- [Task description]: Pictures do not belong in the copy; print every entry exactly as it stands.
Start of Block
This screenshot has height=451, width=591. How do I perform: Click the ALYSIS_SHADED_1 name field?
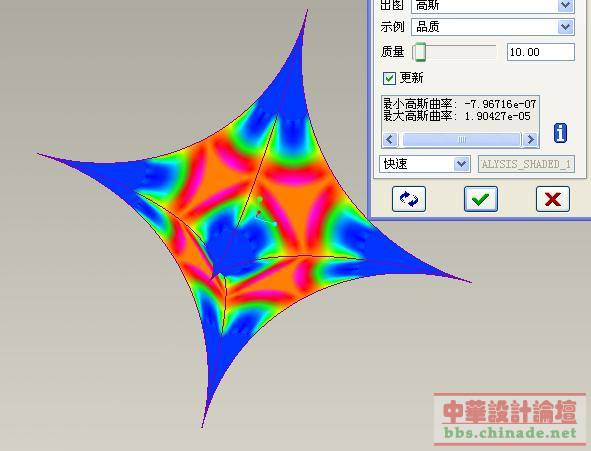tap(526, 164)
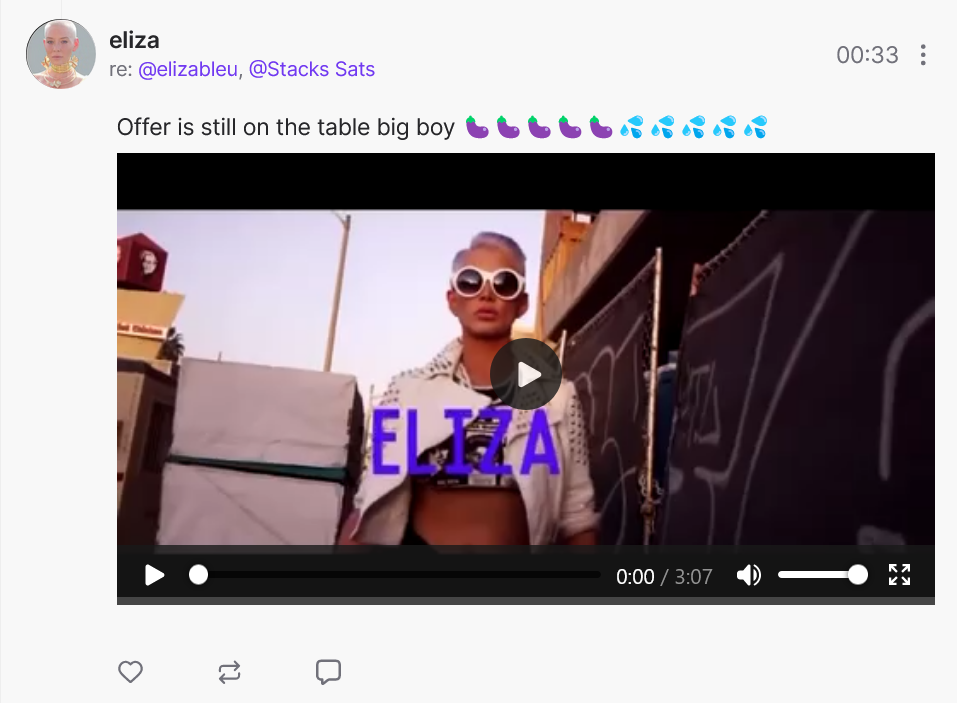The height and width of the screenshot is (703, 957).
Task: Click the @elizableu mention link
Action: 188,70
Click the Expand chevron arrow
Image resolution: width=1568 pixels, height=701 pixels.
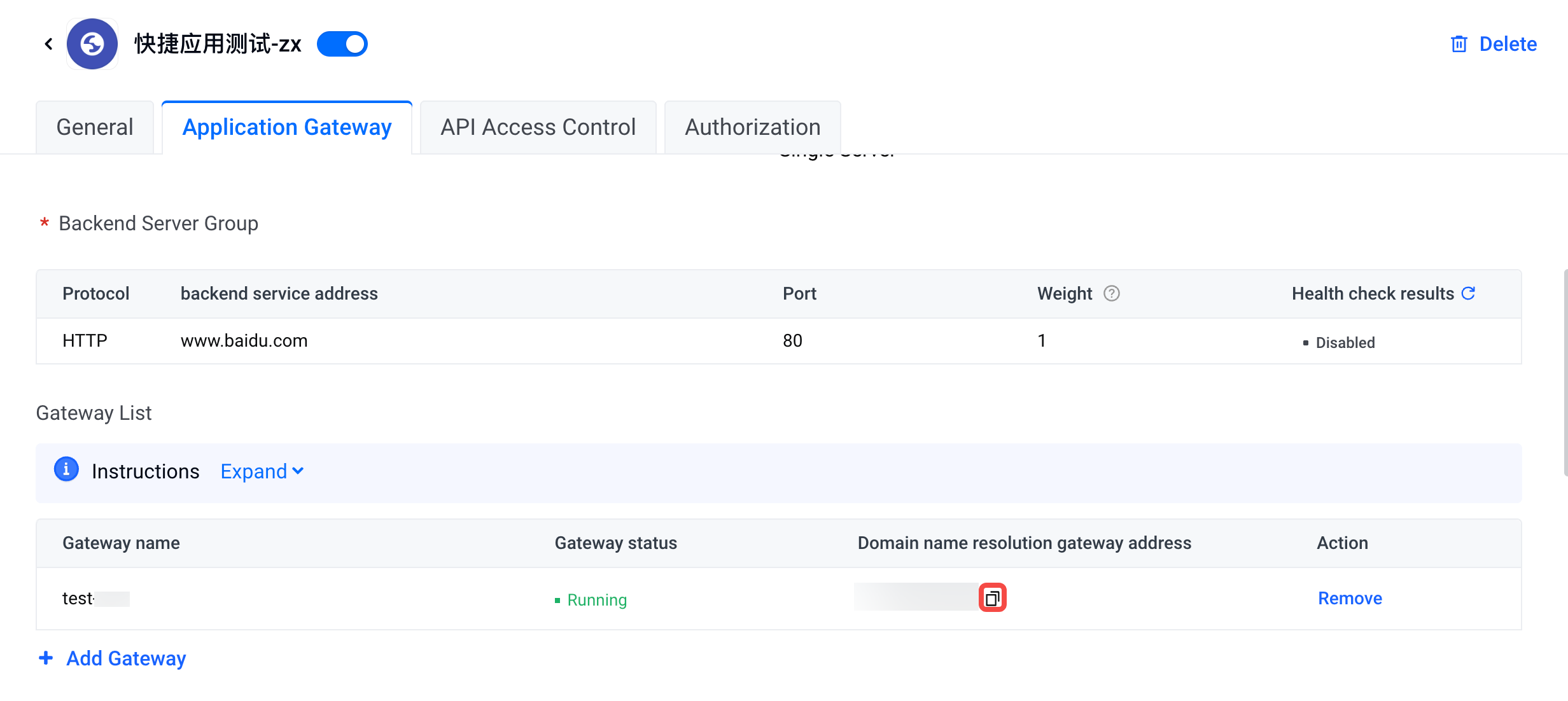tap(298, 471)
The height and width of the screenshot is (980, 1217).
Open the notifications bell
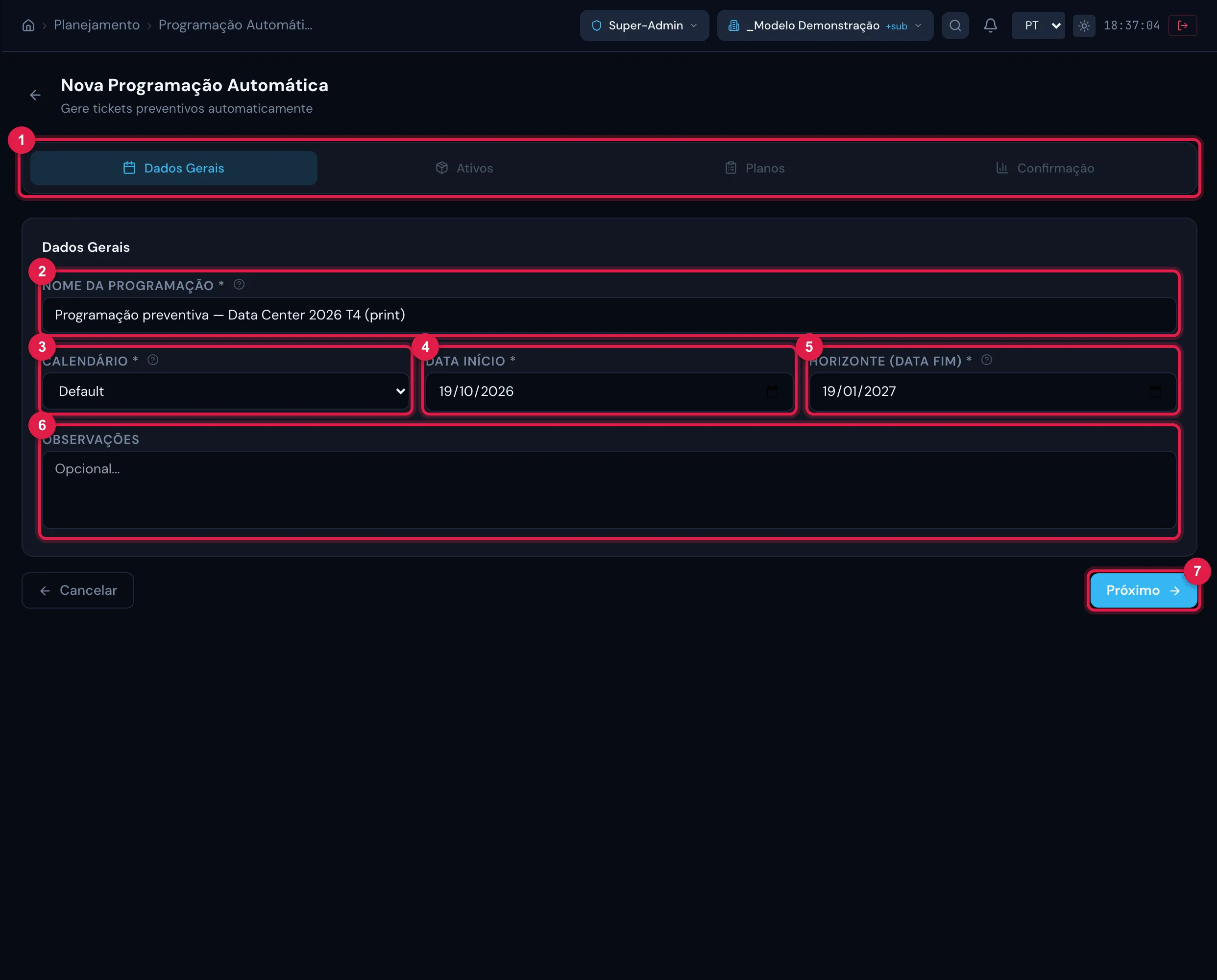tap(990, 25)
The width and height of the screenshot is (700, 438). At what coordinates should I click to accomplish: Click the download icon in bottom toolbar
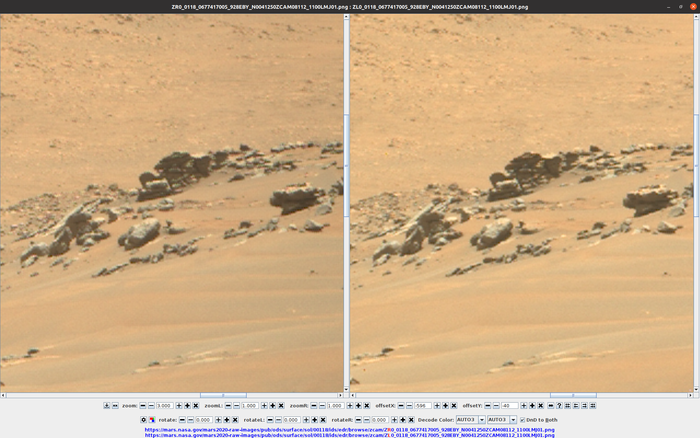pos(107,406)
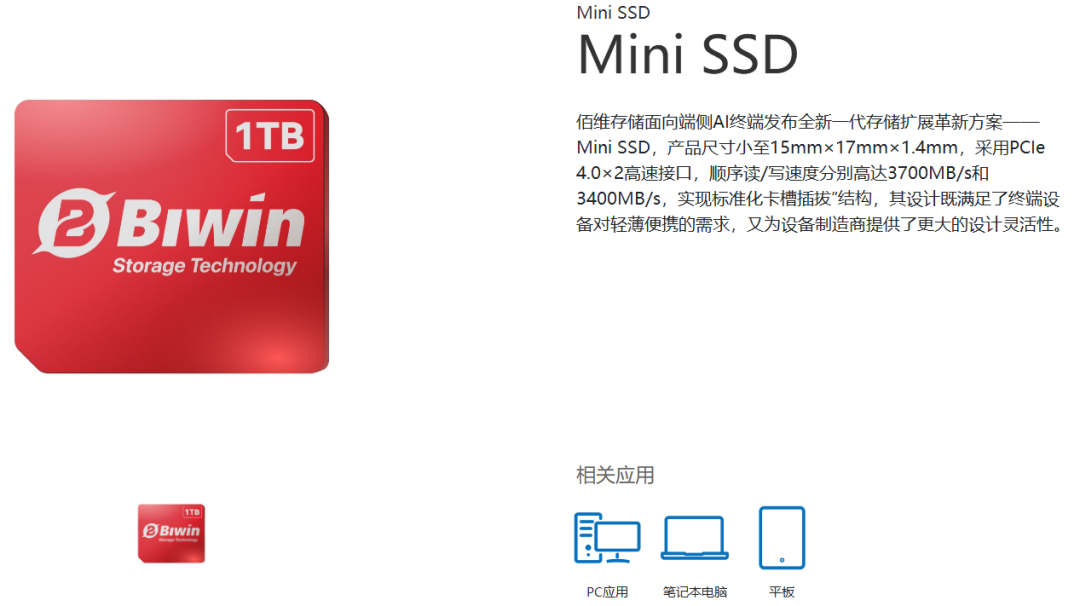Select the laptop computer icon
The height and width of the screenshot is (606, 1080).
click(694, 538)
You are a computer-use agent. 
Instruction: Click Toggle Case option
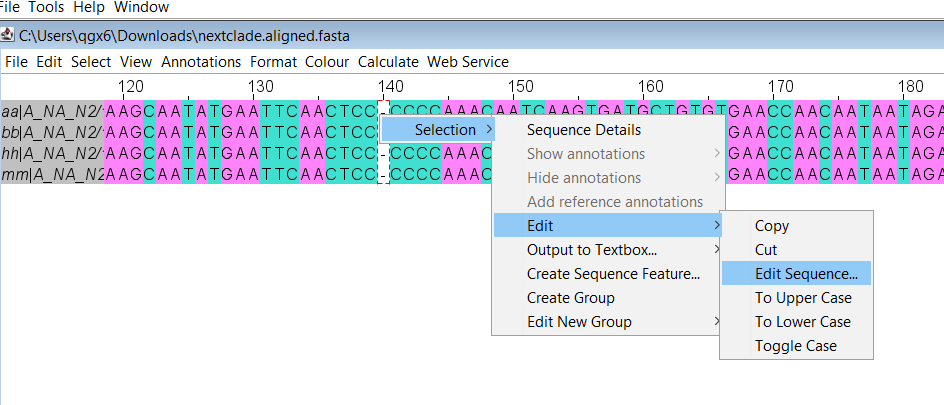[796, 346]
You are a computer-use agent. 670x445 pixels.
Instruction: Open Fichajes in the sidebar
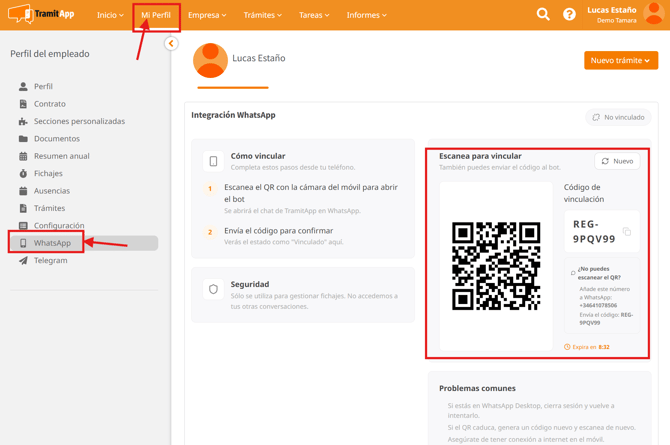[x=48, y=173]
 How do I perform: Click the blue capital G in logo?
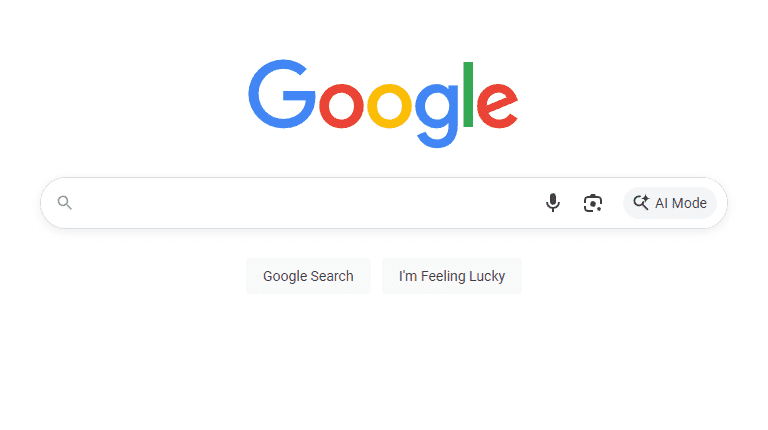click(x=282, y=94)
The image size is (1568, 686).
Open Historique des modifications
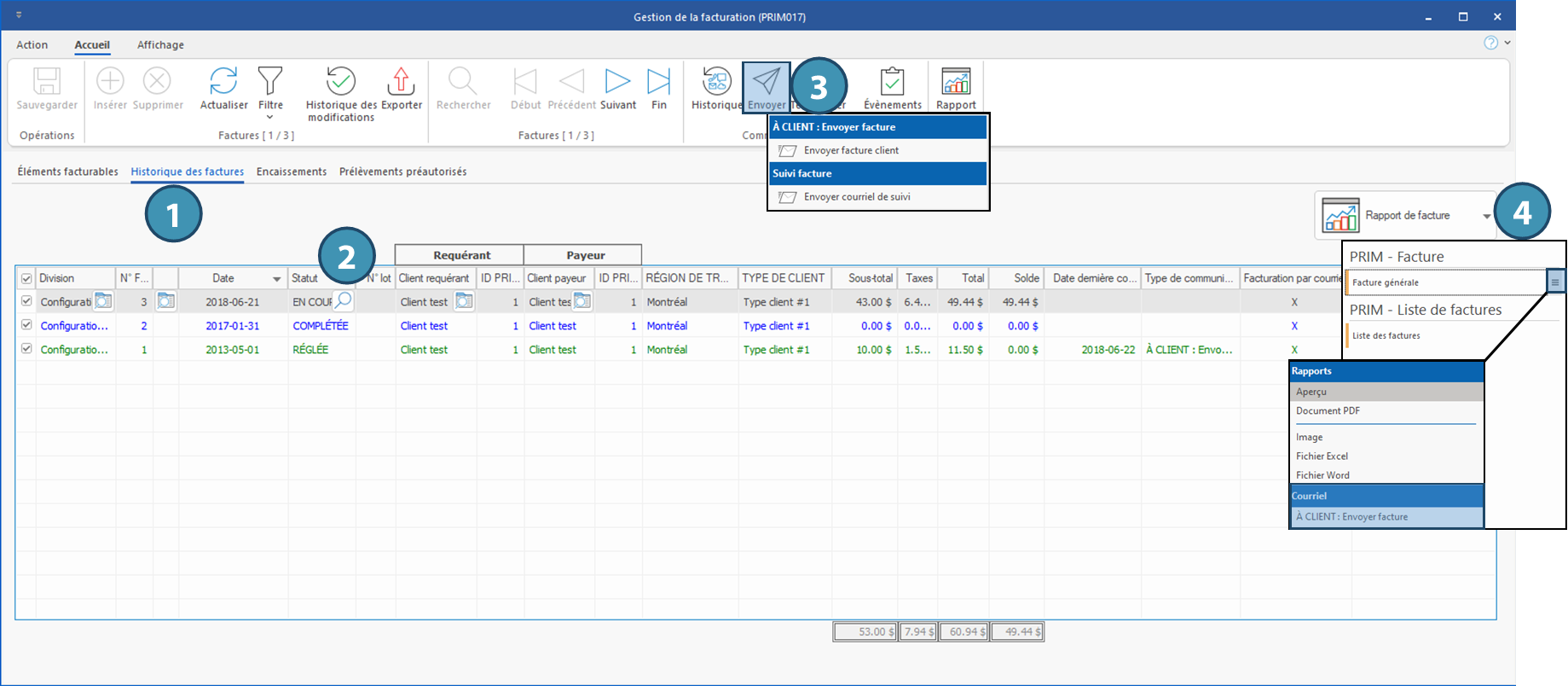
End of Block
- [Solution for this problem]:
This screenshot has height=451, width=591. How do I perform: Click the ALYSIS_SHADED_1 name field?
tap(526, 164)
The height and width of the screenshot is (703, 957).
Task: Click the @elizableu mention link
Action: 188,70
Click the Expand chevron arrow
Image resolution: width=1568 pixels, height=701 pixels.
tap(298, 471)
The height and width of the screenshot is (980, 1217).
Open the notifications bell
tap(990, 25)
The width and height of the screenshot is (700, 438). At what coordinates should I click to accomplish: Click the download icon in bottom toolbar
pos(107,406)
Select the laptop computer icon
The height and width of the screenshot is (606, 1080).
click(694, 538)
You are a computer-use agent. 
Instruction: Click Toggle Case option
[796, 346]
You are a computer-use agent. 670x445 pixels.
Instruction: Open Fichajes in the sidebar
[x=48, y=173]
 How do I perform: Click the blue capital G in logo?
click(x=282, y=94)
The image size is (1568, 686).
Open Historique des modifications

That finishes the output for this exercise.